Wongworawat, Y. C.; Nepal, C.; Duhon, M.; Chen, W.; Nguyen, M.-T.; Godzik, A.; Qiu, X.; Li, V. W.; Yu, G.; Villicana, R.; Zuppan, C.; De Vera, M.; Haas, M.; Wang, C.

Clinical core needle biopsies present challenges for transcriptomic analysis due to limited tissue volume. In this study, we determined the feasibility of using spatial transcriptomics to evaluate rejection on formalin-fixed paraffin-embedded (FFPE) core needle biopsies from human kidney allografts. We demonstrated that non-rejection, active antibody mediated rejection (AMR), acute cell mediated rejection (TCMR) and chronic active AMR have distinct transcriptomic signatures. Subclusters of monocytes/macrophages with high Fc gamma receptor IIIA (FCGR3A) expression were identified in C4d-positive active AMR and acute TCMR, and the spatial distribution of these cells corresponded to the characteristic histopathological features.
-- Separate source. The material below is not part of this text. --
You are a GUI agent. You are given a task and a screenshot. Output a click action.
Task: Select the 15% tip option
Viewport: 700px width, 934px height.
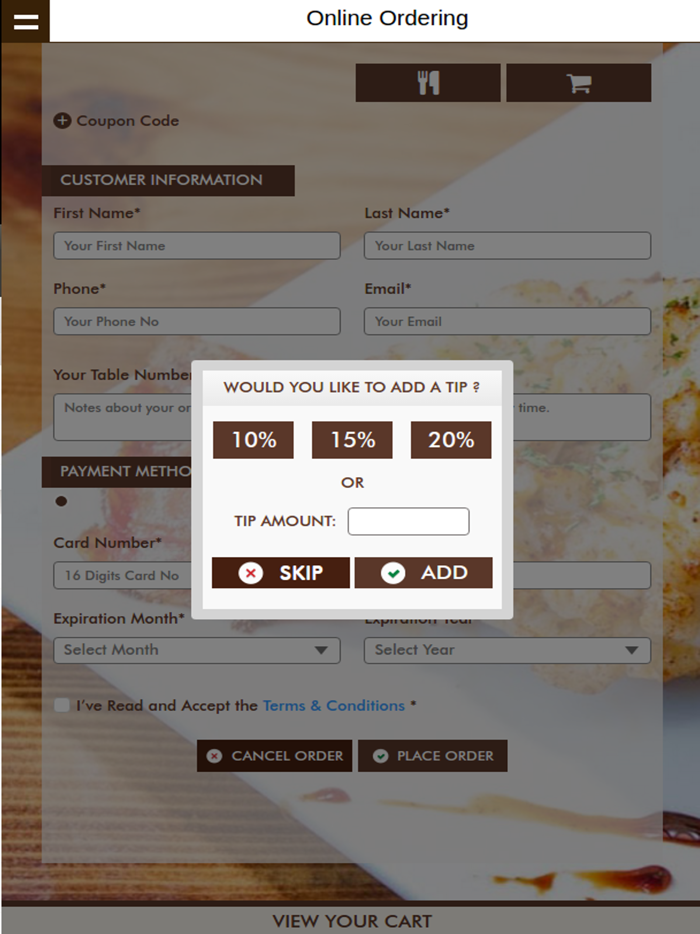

Key markers related to monocyte/macrophage activation and innate alloantigen recognition were upregulated, along with metabolic pathways associated with trained immunity in AMR and TCMR. The discovery of unique transcriptomic signatures associated with AMR and TCMR facilitates the differentiation of acute kidney allograft rejections using spatial transcriptomic data derived from FFPE core needle biopsies.